To hasten economic development, President Marcos implemented a number of economic programs. These programs helped the country to enjoy the period of economic growth from the mid-1970s until the early 1980s. The farmers were given technical and financial aid and other incentives such as "price support". With the incentives given to the farmers, the country's agricultural sector grew. As a result, the Philippines became self-sufficient in rice in 1976 and even became a rice exporter.

To help finance a number of economic development projects, such as infrastructure, the government engaged in borrowing money. Foreign capital was invited to invest in certain industrial projects. They were offered incentives including tax exemption privileges and the privilege of bringing out their profits in foreign currencies. One of the most important economic programs in the 1980s was the Kilusang Kabuhayan at Kaunlaran (Movement for Livelihood and Progress). This program was started in September 1981. Its aim was to promote the economic development of the barangays by encouraging the barangay residents to engage in their own livelihood projects. The government's efforts resulted in the increase of the nation's economic growth rate to an average of six percent to seven percent from 1970 to 1980. The rate was only less than 5% in the previous decade.

The Gross National Product rose from P55 billion in 1972 to P193 billion in 1980. Tourism rose, contributing to the economy's growth. The number of tourists visiting the Philippine rose to one million by 1980 from less than 200,000 in previous years. The country earned 26 billion pesos. A big portion of the tourist group was composed of Filipino balikbayans (returnees) under the Ministry of Tourism's Balikbayan Program which was launched in 1973.
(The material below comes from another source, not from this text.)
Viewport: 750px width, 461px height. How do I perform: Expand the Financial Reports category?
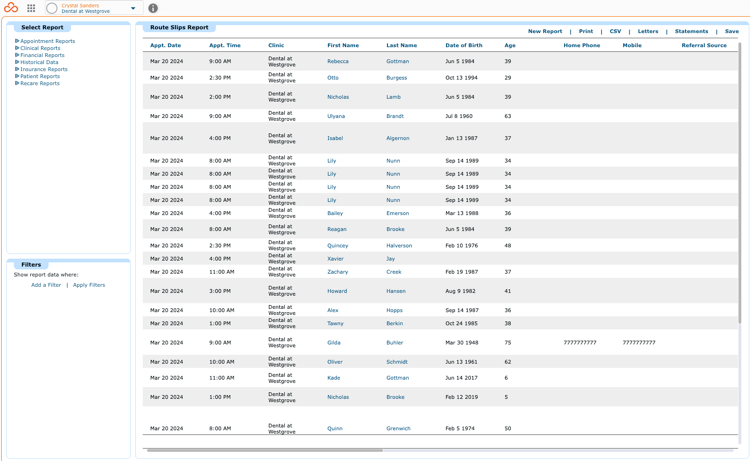click(x=42, y=55)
Another major source of economic growth of the country was the remittances of overseas Filipino workers. Thousands of Filipino workers found employment in the Middle East, Singapore and Hong Kong. These overseas Filipino workers not only helped ease the country's unemployment problem but also earned much-needed foreign exchange for the Philippines. A big portion of the annual earning of the country was allocated to the payment of annual interest on loans.

The Philippine economy suffered a great decline after the Aquino assassination in August 1983. The wave of anti-Marcos demonstrations in the country that followed scared off tourists. The political troubles also hindered the entry of foreign investments, and foreign banks stopped granting loans to the Philippine government.

In an attempt to launch a national economic recovery program, Marcos negotiated with foreign creditors including the International Bank for Reconstruction and Development, World Bank, and the International Monetary Fund (IMF), for a restructuring of the country's foreign debts – to give the Philippines more time to pay the loans. Marcos ordered a cut in government expenditures and used a portion of the savings to finance the Sariling Sikap (Self-Reliance), a livelihood program he established in 1984.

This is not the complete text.